Yes, you still use Pag! It makes me feel safe and I think it's good that we switched to Pag.
As of right now, I feel maybe there's something undiagnosed with me/possibly misdiagnosed with something, when it's really something else. I'm very unsure, and I hope you will have an answer for me.
I don't think you're misdiagnosed with anything, but our depression can be so bad that it feels like it's more than depression. But as of right now, I don't think there is anything else it could be. You just have very bad depression symptoms.
I've never been in such a rut before in my life, over half a year now.
I'm growing more paranoid. I spend most of my time thinking about how people respond to me, and if I pissed them off. I can't go to my school any more, all I can hear is their laughter. I can't tell which is them actually laughing at me, and what is in my head.
You still feel like you're in a rut, but the paranoia has passed.

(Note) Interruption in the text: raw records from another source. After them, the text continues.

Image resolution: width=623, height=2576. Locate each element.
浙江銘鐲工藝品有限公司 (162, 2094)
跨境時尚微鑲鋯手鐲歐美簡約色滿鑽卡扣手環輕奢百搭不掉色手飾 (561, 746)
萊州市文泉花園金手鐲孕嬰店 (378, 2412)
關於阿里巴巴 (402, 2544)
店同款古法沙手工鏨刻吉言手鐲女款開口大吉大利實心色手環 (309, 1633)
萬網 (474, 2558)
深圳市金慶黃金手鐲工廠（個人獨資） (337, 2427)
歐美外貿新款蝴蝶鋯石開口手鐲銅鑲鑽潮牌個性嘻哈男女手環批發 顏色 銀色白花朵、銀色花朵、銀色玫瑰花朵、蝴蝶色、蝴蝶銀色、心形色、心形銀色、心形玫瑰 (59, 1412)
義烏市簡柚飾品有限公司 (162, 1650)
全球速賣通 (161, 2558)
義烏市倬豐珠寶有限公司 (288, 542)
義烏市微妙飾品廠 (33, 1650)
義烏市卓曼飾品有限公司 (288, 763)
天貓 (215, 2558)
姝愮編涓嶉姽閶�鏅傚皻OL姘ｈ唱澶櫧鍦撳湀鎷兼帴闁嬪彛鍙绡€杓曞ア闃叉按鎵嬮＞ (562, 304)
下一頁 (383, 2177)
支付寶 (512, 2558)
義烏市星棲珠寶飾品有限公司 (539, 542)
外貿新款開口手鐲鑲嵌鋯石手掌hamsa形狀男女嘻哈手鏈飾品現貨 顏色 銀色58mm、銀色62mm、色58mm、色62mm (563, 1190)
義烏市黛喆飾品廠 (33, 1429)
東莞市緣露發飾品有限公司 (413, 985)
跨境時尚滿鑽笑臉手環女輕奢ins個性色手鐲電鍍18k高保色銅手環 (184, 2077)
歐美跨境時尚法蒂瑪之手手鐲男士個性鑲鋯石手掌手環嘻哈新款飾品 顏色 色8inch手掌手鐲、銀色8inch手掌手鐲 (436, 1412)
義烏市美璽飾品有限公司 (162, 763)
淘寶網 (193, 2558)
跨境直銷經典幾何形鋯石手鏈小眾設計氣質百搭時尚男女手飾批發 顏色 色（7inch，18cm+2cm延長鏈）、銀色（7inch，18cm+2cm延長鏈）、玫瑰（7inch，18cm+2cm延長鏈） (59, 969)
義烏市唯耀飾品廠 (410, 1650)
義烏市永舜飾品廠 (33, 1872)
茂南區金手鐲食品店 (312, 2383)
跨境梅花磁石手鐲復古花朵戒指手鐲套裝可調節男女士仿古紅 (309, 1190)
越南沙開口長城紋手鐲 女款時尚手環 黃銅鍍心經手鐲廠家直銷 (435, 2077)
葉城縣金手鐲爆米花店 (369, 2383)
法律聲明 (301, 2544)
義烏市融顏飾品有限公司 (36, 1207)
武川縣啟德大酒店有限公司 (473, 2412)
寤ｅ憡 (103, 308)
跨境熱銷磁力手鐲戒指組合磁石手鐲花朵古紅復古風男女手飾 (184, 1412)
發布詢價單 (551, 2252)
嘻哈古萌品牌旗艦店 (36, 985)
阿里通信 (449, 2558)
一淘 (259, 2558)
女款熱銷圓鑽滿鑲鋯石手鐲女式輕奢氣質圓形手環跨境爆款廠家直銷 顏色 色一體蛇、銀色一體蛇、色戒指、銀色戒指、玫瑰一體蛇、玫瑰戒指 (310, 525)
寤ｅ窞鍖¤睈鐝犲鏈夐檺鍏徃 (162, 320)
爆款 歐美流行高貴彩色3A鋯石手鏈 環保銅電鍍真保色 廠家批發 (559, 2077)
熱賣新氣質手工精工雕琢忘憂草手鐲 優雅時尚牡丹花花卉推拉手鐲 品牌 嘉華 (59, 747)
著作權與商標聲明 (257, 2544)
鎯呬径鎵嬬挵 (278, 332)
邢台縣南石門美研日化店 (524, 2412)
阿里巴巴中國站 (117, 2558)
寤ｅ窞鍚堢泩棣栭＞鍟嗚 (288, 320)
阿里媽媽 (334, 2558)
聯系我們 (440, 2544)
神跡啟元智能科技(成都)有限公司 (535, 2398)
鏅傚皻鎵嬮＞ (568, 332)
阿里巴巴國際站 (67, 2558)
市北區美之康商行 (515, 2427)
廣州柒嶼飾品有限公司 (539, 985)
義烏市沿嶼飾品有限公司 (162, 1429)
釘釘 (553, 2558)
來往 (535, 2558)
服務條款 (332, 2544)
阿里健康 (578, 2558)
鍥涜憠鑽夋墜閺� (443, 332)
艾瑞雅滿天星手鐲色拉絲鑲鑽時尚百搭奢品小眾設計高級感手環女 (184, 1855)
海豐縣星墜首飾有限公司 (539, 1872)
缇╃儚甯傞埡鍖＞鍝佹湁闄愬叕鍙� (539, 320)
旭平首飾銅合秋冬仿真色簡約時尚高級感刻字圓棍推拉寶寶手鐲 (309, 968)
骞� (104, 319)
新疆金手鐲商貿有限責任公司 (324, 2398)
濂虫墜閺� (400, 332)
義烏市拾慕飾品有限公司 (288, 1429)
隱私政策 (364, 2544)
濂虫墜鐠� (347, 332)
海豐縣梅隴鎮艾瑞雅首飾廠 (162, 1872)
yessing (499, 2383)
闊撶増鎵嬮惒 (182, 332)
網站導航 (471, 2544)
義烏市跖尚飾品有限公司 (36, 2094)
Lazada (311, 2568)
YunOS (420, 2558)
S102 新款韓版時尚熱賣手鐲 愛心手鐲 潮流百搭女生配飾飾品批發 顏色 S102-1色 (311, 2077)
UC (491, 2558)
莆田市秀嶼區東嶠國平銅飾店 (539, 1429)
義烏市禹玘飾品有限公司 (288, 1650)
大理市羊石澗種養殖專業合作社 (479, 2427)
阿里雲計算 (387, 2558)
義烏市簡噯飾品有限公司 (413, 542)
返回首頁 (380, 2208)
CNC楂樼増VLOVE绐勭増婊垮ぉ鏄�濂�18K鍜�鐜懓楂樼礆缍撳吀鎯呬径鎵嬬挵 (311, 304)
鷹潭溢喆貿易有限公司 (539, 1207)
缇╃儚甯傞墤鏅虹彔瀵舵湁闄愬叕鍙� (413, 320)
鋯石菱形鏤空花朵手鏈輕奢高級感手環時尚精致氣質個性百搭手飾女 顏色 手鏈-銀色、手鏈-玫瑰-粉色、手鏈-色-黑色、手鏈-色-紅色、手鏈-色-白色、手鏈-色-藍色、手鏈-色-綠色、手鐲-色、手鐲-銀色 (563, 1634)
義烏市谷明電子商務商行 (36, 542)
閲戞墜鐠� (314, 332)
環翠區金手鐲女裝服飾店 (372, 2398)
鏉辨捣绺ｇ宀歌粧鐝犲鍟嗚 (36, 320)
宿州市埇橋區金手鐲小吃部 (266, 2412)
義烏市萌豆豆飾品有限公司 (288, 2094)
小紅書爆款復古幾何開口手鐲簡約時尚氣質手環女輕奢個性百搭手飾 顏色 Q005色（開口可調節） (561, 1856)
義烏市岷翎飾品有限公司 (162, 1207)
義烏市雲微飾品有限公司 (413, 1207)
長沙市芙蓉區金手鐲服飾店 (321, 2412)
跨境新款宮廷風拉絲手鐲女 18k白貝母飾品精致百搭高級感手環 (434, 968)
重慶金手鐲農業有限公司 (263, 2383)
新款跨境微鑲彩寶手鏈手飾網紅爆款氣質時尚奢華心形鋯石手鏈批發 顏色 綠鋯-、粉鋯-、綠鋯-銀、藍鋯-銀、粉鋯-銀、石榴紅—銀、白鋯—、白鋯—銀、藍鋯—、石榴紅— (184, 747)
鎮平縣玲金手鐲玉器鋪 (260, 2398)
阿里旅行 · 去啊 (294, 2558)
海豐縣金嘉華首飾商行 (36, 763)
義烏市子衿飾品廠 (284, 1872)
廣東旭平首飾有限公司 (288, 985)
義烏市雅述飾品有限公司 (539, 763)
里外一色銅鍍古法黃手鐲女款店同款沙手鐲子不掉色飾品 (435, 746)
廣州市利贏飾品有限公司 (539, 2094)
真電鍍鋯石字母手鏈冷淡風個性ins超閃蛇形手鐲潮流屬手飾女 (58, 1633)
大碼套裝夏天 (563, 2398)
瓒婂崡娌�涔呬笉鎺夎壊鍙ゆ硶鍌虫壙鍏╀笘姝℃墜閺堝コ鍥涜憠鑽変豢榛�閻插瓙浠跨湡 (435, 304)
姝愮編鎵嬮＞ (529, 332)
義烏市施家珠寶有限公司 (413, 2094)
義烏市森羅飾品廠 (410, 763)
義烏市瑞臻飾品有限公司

And about school, you actually end up dropping out! But we're going to a new school soon, so there's a little bit of nerves with that.
I don't really know where I am, it's like my soul left my body. The gears in my brain are turning much slower, and my memory gets worse every day. When I get really stressed, I start to stutter, and I also have a rough time forming basic sentences.
The feeling you are feeling sounds a lot like dissociation! You tend to do that when you're under a lot of stress.
I feel like I'm at war with my body. I can't really explain it, but my body is....diseased? Cursed, maybe? I don't care what I eat, because no matter how much I diet, I know my stomach will always be this ugly. I don't care to excercise, because I know no matter how 'toned' or 'strong' my arms/legs get, they'll always be so gross. I want to cut my arms and legs off, all the time.
About the body thing, that's another thing you do when you're under a lot of stress! I don't really think about my body too much in the way you're describing. You've grown out of that.